The eBPF verifier comes up as its own topic at security-conscious companies. Interviewers want to know that you understand why it exists and what it actually checks — not just that it 'makes eBPF safe.' The verifier performs static analysis of the BPF bytecode before any program runs: it ensures all branches terminate, all memory accesses are within bounds, helper functions are called with correct argument types, and the program exits cleanly. This analysis is what allows eBPF programs to run in kernel context without requiring a kernel code review process or a reboot. For companies where production safety is non-negotiable, understanding this model demonstrates maturity about systems engineering, not just familiarity with a tool.

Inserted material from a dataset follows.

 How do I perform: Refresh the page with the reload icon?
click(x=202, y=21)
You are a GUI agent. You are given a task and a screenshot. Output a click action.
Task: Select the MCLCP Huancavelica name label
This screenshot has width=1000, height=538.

The practical gap most engineers have with this topic is not that they cannot understand eBPF — it is that they have not thought about it mechanistically before being asked about it in a panel. You do not need to write BPF programs from scratch to perform well in these interviews. You need to be able to explain what BPF maps are and how programs use them, what XDP is and why its position in the receive path matters for performance, what the verifier checks and why that matters for production safety, and how Cilium uses eBPF to replace kube-proxy and enforce network policy at O(1). Those four areas cover the vast majority of what appears in 2026 interviews on this topic. Practise answering each one out loud, under challenge, until the explanation is clear, complete, and confident without notes.

eBPF is not going to recede as an interview topic. Every major cloud provider, networking vendor, and hyperscaler is investing in it. The companies paying the highest compensation for infrastructure engineers are specifically hiring for it. If your preparation plan does not include it, you are preparing for the 2022 interview market, not the one that exists today.